▶ [Aim of the task]
Rewrite the records as a numbered list, from the start through the line containing "I will pos(648,618).", and leave out any blank lines.

--- Start ---

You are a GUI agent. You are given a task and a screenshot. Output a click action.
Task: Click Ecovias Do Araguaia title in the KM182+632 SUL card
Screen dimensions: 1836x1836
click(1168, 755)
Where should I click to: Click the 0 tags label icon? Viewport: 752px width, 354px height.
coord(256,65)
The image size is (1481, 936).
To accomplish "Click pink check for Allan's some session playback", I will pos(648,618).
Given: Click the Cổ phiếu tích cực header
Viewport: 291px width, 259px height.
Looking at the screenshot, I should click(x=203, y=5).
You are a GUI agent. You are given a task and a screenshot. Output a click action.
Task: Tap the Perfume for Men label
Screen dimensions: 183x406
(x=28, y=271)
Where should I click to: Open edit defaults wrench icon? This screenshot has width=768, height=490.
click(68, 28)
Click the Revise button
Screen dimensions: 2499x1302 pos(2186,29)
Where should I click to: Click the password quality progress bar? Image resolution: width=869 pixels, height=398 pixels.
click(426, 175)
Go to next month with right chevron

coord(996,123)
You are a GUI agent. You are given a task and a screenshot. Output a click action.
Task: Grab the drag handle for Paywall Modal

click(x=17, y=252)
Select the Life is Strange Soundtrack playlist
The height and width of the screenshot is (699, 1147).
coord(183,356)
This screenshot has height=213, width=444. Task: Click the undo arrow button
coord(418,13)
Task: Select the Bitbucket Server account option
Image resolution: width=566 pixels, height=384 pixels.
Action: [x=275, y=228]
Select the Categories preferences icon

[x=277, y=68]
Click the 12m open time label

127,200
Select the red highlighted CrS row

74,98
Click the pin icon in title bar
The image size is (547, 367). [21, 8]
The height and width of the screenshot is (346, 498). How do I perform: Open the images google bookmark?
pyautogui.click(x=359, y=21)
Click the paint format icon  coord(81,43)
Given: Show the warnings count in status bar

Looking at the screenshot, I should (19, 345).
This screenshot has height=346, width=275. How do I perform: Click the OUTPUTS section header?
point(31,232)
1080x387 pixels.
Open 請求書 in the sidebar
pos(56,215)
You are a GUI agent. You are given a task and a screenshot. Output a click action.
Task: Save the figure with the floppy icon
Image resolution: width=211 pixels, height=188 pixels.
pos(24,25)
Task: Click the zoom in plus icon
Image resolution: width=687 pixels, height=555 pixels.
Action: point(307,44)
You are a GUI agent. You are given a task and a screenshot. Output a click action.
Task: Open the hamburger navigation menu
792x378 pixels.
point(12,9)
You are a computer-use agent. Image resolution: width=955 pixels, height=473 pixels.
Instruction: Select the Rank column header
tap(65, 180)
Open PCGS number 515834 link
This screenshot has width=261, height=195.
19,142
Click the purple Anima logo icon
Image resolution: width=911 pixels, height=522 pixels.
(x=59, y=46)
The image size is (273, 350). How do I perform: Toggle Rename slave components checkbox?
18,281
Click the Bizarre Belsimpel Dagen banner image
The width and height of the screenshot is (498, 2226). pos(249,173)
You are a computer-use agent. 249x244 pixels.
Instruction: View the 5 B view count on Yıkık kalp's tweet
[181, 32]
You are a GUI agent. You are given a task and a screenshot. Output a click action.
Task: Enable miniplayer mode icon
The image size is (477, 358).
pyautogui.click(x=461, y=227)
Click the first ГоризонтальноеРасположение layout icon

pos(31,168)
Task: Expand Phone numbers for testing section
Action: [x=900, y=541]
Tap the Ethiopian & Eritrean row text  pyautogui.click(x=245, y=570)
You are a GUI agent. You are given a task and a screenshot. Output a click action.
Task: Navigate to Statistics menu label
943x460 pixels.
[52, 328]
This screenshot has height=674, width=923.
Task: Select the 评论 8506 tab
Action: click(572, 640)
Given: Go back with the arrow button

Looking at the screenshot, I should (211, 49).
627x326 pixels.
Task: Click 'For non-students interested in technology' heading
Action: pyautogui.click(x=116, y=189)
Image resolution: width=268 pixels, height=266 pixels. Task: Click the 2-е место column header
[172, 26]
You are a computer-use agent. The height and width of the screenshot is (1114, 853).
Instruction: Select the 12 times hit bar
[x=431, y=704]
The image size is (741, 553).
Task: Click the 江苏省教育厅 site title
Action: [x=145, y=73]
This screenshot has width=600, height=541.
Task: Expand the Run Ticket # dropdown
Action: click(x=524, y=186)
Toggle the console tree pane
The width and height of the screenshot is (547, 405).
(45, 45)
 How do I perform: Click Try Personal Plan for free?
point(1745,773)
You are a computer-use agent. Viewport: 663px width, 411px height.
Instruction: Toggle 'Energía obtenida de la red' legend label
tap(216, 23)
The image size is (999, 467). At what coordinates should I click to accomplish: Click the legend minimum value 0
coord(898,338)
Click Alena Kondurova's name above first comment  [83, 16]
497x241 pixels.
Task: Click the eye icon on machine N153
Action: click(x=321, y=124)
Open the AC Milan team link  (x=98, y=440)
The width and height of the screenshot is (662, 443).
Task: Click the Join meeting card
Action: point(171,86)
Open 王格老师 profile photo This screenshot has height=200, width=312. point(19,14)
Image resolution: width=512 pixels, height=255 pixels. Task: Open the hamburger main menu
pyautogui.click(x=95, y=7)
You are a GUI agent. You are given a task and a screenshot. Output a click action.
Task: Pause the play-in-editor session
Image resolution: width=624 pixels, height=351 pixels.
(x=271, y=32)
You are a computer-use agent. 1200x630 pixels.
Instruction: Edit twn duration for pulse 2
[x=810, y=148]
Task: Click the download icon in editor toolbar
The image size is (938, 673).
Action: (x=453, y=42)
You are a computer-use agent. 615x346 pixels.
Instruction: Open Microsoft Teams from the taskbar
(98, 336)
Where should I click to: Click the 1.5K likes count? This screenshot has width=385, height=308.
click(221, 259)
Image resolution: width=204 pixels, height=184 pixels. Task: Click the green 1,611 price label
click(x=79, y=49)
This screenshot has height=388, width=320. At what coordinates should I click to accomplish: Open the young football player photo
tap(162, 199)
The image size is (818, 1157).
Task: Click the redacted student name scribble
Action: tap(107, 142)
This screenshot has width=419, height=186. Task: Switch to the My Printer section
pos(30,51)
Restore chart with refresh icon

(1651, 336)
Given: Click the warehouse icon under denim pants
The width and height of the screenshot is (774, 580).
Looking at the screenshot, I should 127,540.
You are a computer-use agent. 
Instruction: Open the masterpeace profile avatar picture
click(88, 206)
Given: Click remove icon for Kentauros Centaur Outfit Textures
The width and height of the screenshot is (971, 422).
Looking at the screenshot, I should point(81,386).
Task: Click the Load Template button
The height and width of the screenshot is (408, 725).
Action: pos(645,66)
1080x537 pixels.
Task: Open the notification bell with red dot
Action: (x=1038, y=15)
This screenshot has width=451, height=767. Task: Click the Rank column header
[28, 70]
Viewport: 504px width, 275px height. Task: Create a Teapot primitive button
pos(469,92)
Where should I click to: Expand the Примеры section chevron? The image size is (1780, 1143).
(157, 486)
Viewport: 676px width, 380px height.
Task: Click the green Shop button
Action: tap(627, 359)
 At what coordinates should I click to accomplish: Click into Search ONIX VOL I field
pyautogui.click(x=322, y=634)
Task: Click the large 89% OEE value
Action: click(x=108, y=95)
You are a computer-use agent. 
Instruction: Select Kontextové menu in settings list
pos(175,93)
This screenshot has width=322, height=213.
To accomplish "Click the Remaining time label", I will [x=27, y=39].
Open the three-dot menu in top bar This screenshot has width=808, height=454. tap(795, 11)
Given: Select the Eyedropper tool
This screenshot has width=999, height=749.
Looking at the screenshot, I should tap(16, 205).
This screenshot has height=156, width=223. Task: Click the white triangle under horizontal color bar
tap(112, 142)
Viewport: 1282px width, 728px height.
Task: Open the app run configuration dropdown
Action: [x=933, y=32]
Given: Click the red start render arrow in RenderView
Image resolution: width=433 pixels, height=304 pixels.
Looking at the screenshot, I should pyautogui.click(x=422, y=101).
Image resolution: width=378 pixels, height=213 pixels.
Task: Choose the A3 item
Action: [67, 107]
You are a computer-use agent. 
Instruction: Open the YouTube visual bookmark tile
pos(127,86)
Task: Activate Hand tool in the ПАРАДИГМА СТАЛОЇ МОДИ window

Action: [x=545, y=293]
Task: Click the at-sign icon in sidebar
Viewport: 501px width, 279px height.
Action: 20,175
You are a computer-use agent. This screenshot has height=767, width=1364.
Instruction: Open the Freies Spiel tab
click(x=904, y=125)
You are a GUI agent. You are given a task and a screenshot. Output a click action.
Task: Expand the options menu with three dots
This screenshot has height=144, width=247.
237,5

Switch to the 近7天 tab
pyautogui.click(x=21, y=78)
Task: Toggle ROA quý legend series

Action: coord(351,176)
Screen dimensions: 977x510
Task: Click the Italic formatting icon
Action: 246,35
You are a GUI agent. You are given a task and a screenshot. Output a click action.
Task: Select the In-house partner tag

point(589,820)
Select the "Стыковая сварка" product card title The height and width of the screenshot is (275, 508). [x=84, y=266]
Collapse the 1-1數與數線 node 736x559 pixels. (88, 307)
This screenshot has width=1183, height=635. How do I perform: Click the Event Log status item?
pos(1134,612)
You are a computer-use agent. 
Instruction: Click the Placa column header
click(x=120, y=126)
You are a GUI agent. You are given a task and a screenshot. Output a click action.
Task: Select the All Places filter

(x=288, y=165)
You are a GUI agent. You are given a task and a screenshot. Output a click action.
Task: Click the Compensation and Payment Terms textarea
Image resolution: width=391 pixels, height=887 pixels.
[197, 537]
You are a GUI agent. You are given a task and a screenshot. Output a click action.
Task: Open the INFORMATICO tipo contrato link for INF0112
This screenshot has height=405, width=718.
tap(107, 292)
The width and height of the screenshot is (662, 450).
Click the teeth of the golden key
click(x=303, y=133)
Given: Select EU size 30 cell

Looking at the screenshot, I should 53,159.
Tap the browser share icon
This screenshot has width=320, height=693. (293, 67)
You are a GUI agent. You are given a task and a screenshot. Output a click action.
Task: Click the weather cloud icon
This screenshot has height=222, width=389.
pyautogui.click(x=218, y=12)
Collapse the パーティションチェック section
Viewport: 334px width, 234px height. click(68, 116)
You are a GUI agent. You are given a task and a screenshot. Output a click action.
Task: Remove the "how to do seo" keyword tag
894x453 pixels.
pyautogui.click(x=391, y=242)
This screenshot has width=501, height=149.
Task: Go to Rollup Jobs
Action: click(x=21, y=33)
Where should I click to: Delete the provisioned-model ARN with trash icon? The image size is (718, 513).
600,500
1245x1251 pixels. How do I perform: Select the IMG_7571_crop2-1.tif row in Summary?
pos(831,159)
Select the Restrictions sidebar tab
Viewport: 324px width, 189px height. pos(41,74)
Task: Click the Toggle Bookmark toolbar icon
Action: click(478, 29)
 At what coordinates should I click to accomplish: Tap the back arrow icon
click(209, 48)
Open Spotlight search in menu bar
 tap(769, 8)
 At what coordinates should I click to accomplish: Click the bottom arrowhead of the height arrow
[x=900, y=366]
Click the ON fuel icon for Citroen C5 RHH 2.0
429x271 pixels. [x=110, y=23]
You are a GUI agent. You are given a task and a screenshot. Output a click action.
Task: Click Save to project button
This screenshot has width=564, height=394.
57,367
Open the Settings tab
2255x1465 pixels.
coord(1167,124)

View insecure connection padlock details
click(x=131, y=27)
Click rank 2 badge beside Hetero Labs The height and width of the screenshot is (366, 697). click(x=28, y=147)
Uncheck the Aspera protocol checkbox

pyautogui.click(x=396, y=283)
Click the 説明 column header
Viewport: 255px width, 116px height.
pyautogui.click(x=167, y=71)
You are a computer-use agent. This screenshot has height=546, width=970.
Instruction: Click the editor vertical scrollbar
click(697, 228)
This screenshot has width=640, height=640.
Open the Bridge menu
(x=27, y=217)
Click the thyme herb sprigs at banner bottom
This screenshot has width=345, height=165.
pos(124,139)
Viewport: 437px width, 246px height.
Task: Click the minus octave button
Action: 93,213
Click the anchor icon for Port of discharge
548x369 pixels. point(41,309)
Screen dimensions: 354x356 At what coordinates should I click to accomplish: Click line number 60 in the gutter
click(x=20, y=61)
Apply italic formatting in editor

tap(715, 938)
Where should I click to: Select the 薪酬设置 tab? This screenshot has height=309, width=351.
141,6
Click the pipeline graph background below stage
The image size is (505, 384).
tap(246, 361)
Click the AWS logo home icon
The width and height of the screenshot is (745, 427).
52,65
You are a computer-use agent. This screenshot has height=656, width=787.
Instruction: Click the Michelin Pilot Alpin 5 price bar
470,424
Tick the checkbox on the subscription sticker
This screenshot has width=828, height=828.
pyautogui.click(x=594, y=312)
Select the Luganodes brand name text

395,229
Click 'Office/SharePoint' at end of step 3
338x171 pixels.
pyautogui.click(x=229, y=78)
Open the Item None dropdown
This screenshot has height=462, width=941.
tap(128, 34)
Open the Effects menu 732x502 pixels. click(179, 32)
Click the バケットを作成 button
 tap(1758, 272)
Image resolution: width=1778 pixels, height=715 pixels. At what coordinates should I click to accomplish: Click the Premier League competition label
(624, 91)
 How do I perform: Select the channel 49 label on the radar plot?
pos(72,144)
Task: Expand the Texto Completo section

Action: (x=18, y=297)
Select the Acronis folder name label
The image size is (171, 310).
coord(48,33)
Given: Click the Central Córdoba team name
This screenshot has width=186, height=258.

--- End ---

▶ [Correct response]
1. You are a GUI agent. You are given a task and a screenshot. Output a click action.
2. Task: Click Ecovias Do Araguaia title in the KM182+632 SUL card
3. Screen dimensions: 1836x1836
4. click(1168, 755)
5. Where should I click to: Click the 0 tags label icon? Viewport: 752px width, 354px height.
6. coord(256,65)
7. The image size is (1481, 936).
8. To accomplish "Click pink check for Allan's some session playback", I will pos(648,618).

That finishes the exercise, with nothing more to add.